A Q&A with Simon Oddy of RGL Forensics
Business interruption (BI) can be a costly side effect of a cyber-attack, and insurance companies are responding in kind with BI policies. I spoke with Simon Oddy, partner of RGL Forensics, about how insurers assess BI and what organizations can do to avoid it.
I think people now realize that a cyber breach is not just about losing data but also about system failures, revenue loss and a disruption to operations.
What are the top business sectors impacted by BI?
From our direct experience, it’s typically the service industries, financial services and others who are heavily reliant on internet access to perform transactions. We’ve handled losses affecting businesses who can’t process transactions because of system interruptions or they lose the ability to work with their client. What we haven’t seen firsthand is many retail losses, perhaps because customers simply delay the purchase, coming back to a store / website later. In general, I think more organizations have become better educated in the past couple of years about the risk of BI – reflecting the impact of insurance brokers, the media and the insurance industry’s efforts. I think people now realize that a cyber breach is not just about losing data but also about system failures, revenue loss and a disruption to operations.
What is the typical waiting period for deductibles in cyber claims?
Typically, it’s between 12 and 24 hours. In many cases the service interruption or system outage itself gets dealt with quite quickly. Sometimes it might be more of a case of intermittent service for a few days or weeks after an event rather than a single outage. In those cases we’re seeing losses because the covered period extends beyond simply the period of restoration, and extends to account for lost revenue until the organization gets back to normal, pre incident levels. Given the competition in the market, the coverage is becoming more expansive and broader for business income in these policies.
What are some leading causes of BI loss relating to Cyber risk?
We are definitely seeing the attacks evolve. Obviously, ransomware is a big issue that has recently caused disruption for businesses and an awareness of the potential for business interruption. Unlike a theft of PII, this breach prevents a business from operating normally. We’re also seeing cases which involve third party systems failure. Such cases are where an insured or non-insured organization using a third party for internet hosting access claims that the third party fails to deliver what they’ve promised, and that there’s a breach of contract. The third party gets sued and part of the financial damages are for BI. Contingent business income coverage is evolving to provide protection for businesses who are reliant on others in the data / systems management supply chain.
What factors can make valuing a BI loss challenging?

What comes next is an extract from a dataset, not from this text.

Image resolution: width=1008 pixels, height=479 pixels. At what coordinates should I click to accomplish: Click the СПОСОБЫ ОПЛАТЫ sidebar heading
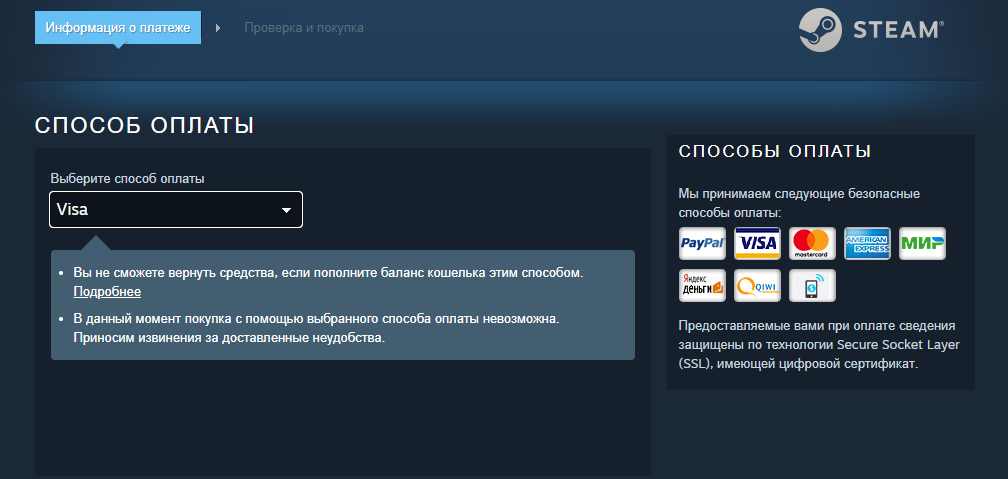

It can be a real challenge to figure out the correlation between the size of the incident and the ultimate BI loss. Often there isn’t one. A small problem can lead to a large financial problem, and vice versa. It’s the unpredictable element. As accountants we can see the financial side of things but it’s important to understand and appreciate the technical side of the event too. Looking at the financial aspects in isolation may mean it’s difficult to understand the link between the event and any resulting financial damage. Does it make sense? If you don’t understand the technical side it’s hard to come up with that link and an appropriate damages value. It’s also hard to measure the impact of a contract loss due to the event. A contract lost could be replaced again later or by another contract. It would be easy to ignore this and value the lost contract in isolation. We have seen similar cases arising in the property industry and other crisis management sectors (e.g. product recall) with lost contracts, so I expect it to cross over here to the way we think about BI.
What are a few loss control practices you might suggest to a client to reduce their BI?
Preparedness from the response side is important to minimize that period when you are unable to handle revenue generating activity, conduct normal business. Having a solid team of people to assist when a response is needed is key. And test things. Don’t start to engage in dialogue with those who will assist once the event occurs – build those relationships well before the event. Everyone should know their role.
From a financial perspective, it’s important to test some loss scenarios, modeling the potential financial impact of an event. This will help a business better understand the revenue streams and what could happen in the event of a systems outage that lasts 2 hours or a day or a week. How might the subsequent reduced sales levels for 30 days affect your cash flow and so forth. You want to be proactive and know the risks ahead. Additionally, businesses should know the full extent to which they are reliant on systems to run production, for example. If a system goes down because of cyber breach, how will that affect their ability to produce?
Additionally, good PR can be effective. Responding to negative media attached to the event will be important. If there’s a sense among customers that you don’t know what you’re doing or the situation was handled badly, you may lose those customers and clients. If you get it wrong, the BI can get out of control.
In summary…
We want to thank Mr. Oddy for his cyber business interruption/forensic accounting insights. For many clients, the cyber exposure of concern is not a data breach per se, but a BI loss resulting from a system attack (DDoS) crash/outage or degradation of network-dependent supply chain system. We can also confirm that ransomware is one of the leading claims paid out by our cyber risk insurance carrier partners.
One final note: Mr. Oddy was one of the first BI topic speakers at our 1st NetDiligence cyber conferences some seven years ago and we appreciate his willingness to educate our partners and readers.